Bob Kerrey’s War Record Fuels Debate in Vietnam on His Role at New University
By RICHARD C. PADDOCKJUNE 2, 2016
Former Senator Bob Kerrey, board chairman of the new Fulbright University Vietnam, being presented with the school’s license during a ceremony in Ho Chi Minh City, Vietnam, last month. Credit United States State Department
BANGKOK — The appointment of former Senator
Bob Kerrey to lead a new American-backed university in
Vietnam has set off a sharp debate among Vietnamese over whether he should be disqualified because of his part in killing women and children as a
Navy SEAL during the Vietnam War.
“While the Vietnamese are willing to let bygones be bygones,” Ton Nu Thi Ninh, Vietnam’s former ambassador to the European Union, said by email, “the decision to appoint Bob Kerrey to be chairman of the board of the first American-style university in Vietnam strikes me as insensitive to the Vietnamese at best, and taking us for granted at worst.”
The university, Fulbright University Vietnam, the first independent, private university in Vietnam, made news after
President Obama announced its opening during a visit to Vietnam last week.
Mr. Kerrey admitted 15 years ago that he and the team of commandos he led in the Mekong Delta in 1969 killed innocent women and children during a midnight raid in the village of Thanh Phong.
Survivors of the attack said 20 civilians were killed, including 13 children and a pregnant woman. Mr. Kerrey was awarded a Bronze Star after his squad falsely reported that it had killed 21 Viet Cong guerrillas.
Mr. Kerrey was silent about the slaughter for more than three decades until The New York Times and CBS News were on the verge of publishing
a joint investigation in 2001.
“It was not a military victory,” Mr. Kerrey acknowledged in speech then. “It was a tragedy, and I had ordered it.”
“I have been haunted by it for 32 years,” he said.
The discussion of Mr. Kerrey’s war history — which has bubbled up in posts on Facebook and in articles at online news portals — threatens to reopen old wounds from what is known in Vietnam as the American War. About three million people died in the war, including more than 58,000 Americans.
Bob Kerrey during Navy SEAL training before combat in Vietnam.
Mr. Kerrey was later wounded on another mission and lost part of a leg. He and his raiders were never held to account for the killings.
Kerrey served as Nebraska’s governor and senator, ran for president in 1992, and retired from elective office in 2000. He served as president of the New School, a university in New York City, from 2001 to 2010.
Bao Anh Thai, a lawyer in Ho Chi Minh City, said that leading a university was not the proper place for a man with Mr. Kerrey’s war record.

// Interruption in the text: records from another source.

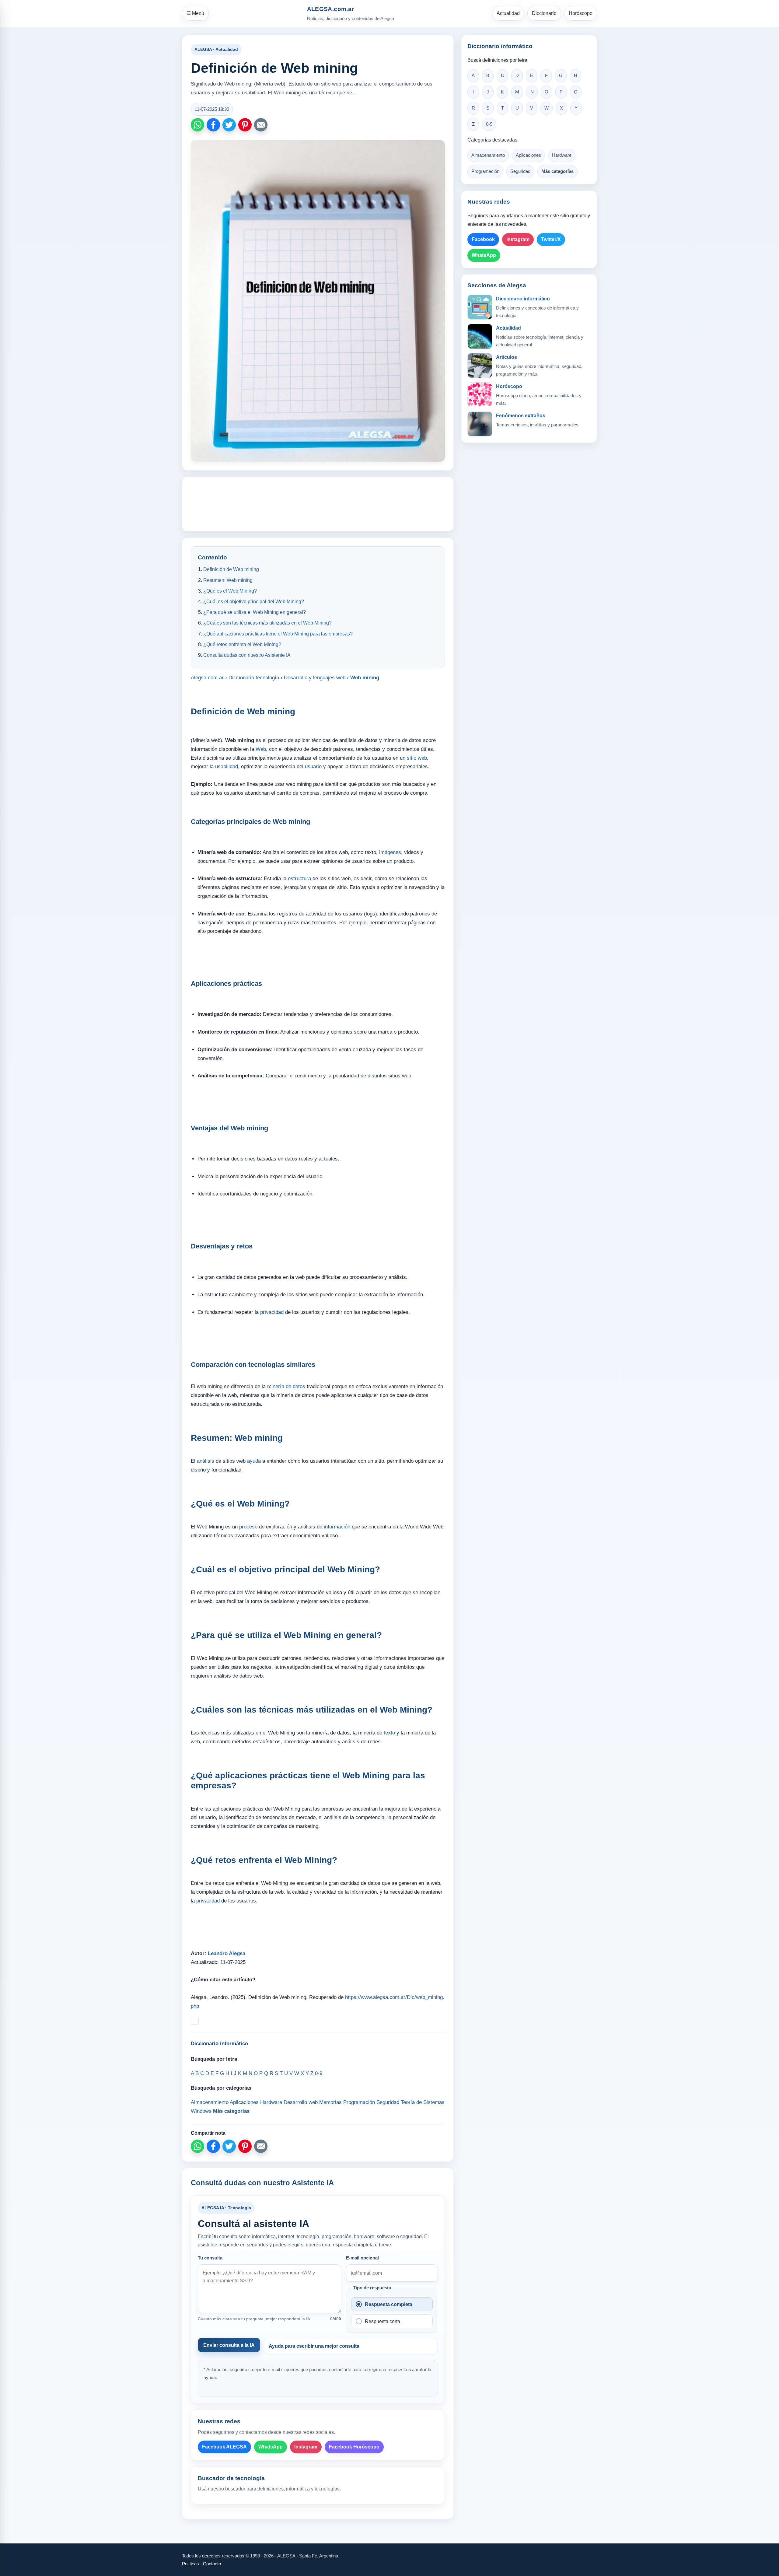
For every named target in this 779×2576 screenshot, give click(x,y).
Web (261, 749)
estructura (299, 878)
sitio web (417, 758)
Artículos (506, 357)
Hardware (561, 155)
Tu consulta (210, 2258)
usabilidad (226, 766)
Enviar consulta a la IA (229, 2345)
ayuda (254, 1461)
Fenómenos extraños (520, 415)
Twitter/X (551, 239)
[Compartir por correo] (260, 124)
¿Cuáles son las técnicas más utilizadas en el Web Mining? (267, 622)
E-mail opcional (362, 2258)
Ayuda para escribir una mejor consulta (314, 2346)
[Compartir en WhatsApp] (197, 124)
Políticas (190, 2563)
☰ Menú (195, 13)
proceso (248, 1527)
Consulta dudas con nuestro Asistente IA (247, 655)
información (337, 1527)
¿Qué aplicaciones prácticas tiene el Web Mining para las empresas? (278, 633)
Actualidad (508, 13)
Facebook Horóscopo (354, 2446)
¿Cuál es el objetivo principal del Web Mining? (253, 601)
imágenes (390, 852)
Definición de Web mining (231, 569)
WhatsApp (270, 2446)
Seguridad (520, 171)
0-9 (489, 124)
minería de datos (286, 1386)
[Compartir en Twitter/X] (229, 124)
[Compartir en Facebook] (213, 124)
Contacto (212, 2563)
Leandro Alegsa (226, 1953)
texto (389, 1733)
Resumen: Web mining (228, 580)
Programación (485, 171)
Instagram (305, 2446)
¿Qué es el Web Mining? (230, 590)
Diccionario (544, 13)
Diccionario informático (523, 298)
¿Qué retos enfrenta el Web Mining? (242, 644)
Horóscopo (580, 13)
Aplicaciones (528, 155)
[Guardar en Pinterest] (245, 124)
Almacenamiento (488, 155)
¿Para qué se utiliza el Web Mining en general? (254, 612)
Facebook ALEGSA (224, 2446)
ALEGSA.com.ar (330, 9)
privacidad (272, 1312)
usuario (313, 766)
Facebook (483, 239)
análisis (205, 1461)
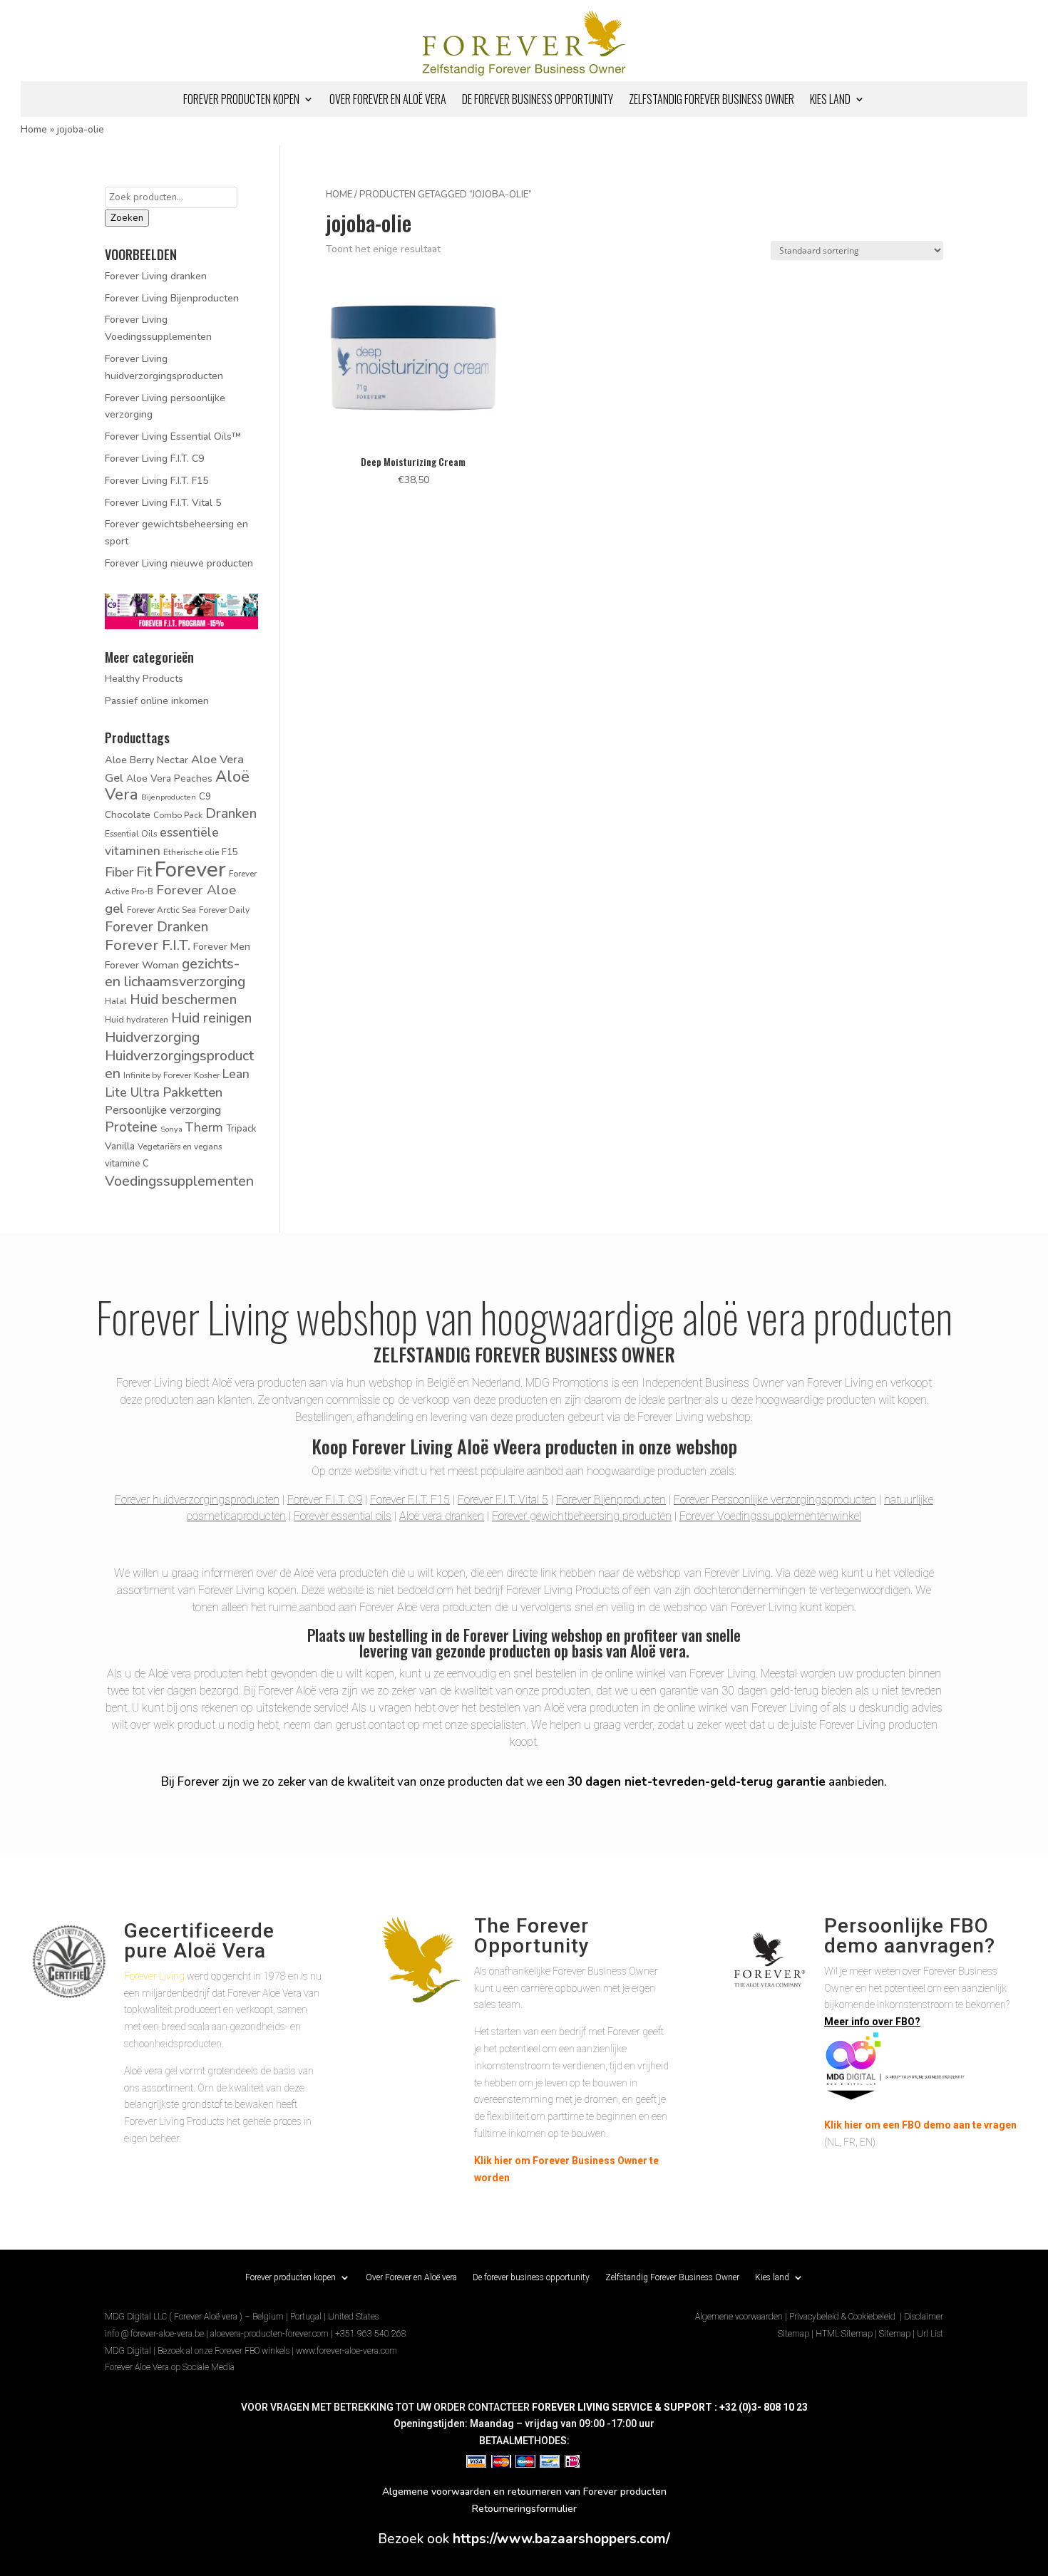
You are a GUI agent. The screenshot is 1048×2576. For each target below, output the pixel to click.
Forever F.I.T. (147, 945)
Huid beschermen (183, 999)
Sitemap (793, 2334)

“Please tell me the name of any prestigious university in this world, where a killer in cold blood of women and children — he admitted it and he is not charged for it — could be the president,” he wrote on Facebook.
“It is not about the Vietnam War, it is not about reconciliation between the two countries, it is a common sense of education. Would you send your children to a university like that?”
Nguyen Duc Hien, a journalist at a legal newspaper in Ho Chi Minh City, noted that Mr. Kerrey kept quiet about the atrocities for more than 30 years and only spoke publicly about them when journalists forced his hand.
“After killing and lying, he should not represent knowledge and contributing the values of America in Vietnam!” Mr. Hien wrote on Facebook.
“I welcome Fulbright, but America has no shortage of people to choose as a representative for America.”
Others were more willing to let Mr. Kerrey atone for his actions by helping the country.
“Give him a chance to correct his mistake by doing something useful for the Vietnamese people with his new job,” said Thao Dan, a literature teacher in Haiphong.
But Nguyen Van Tho, a writer and a veteran of the war, said there was a difference between forgiving and forgetting.
“If I had a chance to meet Bob Kerrey, I would still welcome him,” he said on Facebook. “I want to forgive and forget all the pain of war. People can forgive soldier Bob Kerrey but people are not allowed to forget all the killing of innocent civilians. That is a crime the world should condemn forever.”